Lecture abroad? Talk to my avatar

Christopher Bigsby struggles to see the point of travelling to give a lecture

October 31, 2013

Charles Olson once wrote, “I take SPACE to be the central fact to man born in America…I spell it large because it comes large here. Large, and without mercy.” Gertrude Stein famously remarked of Oakland, California, that there was no there, there. There is an awful lot of America like that. I gave a lecture once at a university in a town that existed, it was said, only because that was where the wheels dropped off the wagons. There was certainly plenty of space. Whichever way you looked, you could see the curvature of the Earth. In the churches they spoke of mercy, but didn’t mean it if you voted anything but corn-fed Republican. This was a place whose principal manufacture consisted of turning nouns into verbs and vowels into diphthongs.

There were bright faculty members there because they couldn’t get jobs at universities in places that actually existed. The two largest buildings on the campus were the football stadium and Ag Hall, where things agricultural – and therefore beyond my understanding – took place.

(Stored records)
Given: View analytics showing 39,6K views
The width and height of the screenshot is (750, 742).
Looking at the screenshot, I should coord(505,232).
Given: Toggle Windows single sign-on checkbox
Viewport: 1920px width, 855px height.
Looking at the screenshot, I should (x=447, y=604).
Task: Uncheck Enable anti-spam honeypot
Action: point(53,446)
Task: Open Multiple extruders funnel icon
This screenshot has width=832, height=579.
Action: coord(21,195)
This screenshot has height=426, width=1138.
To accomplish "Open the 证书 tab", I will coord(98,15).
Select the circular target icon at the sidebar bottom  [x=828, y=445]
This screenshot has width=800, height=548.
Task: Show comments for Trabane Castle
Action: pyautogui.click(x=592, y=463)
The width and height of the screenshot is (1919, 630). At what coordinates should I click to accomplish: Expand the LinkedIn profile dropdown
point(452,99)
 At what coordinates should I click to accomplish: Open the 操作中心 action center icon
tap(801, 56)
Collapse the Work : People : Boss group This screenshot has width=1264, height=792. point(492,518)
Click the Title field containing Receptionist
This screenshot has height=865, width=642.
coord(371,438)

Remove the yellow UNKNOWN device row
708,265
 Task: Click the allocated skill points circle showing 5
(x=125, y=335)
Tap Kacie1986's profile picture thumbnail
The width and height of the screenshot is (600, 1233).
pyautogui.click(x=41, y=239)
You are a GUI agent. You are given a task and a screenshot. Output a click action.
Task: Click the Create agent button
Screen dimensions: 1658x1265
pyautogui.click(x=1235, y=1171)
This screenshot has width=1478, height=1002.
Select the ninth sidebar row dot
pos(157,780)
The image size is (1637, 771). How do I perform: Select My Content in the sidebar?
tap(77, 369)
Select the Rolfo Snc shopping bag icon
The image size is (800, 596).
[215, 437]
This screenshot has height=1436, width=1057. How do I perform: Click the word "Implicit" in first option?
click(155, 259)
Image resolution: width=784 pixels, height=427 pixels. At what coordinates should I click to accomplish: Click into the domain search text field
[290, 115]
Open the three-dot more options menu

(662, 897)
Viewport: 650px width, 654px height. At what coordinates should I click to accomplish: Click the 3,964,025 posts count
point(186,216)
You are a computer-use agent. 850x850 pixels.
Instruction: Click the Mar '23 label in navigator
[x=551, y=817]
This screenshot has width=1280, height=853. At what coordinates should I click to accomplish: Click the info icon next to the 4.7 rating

Activity
Reproduce everything in the essay on lecturing abroad from "Charles Olson once" down to "vowels into diphthongs.", word for word.

Answer below
Charles Olson once wrote, “I take SPACE to be the central fact to man born in America…I spell it large because it comes large here. Large, and without mercy.” Gertrude Stein famously remarked of Oakland, California, that there was no there, there. There is an awful lot of America like that. I gave a lecture once at a university in a town that existed, it was said, only because that was where the wheels dropped off the wagons. There was certainly plenty of space. Whichever way you looked, you could see the curvature of the Earth. In the churches they spoke of mercy, but didn’t mean it if you voted anything but corn-fed Republican. This was a place whose principal manufacture consisted of turning nouns into verbs and vowels into diphthongs.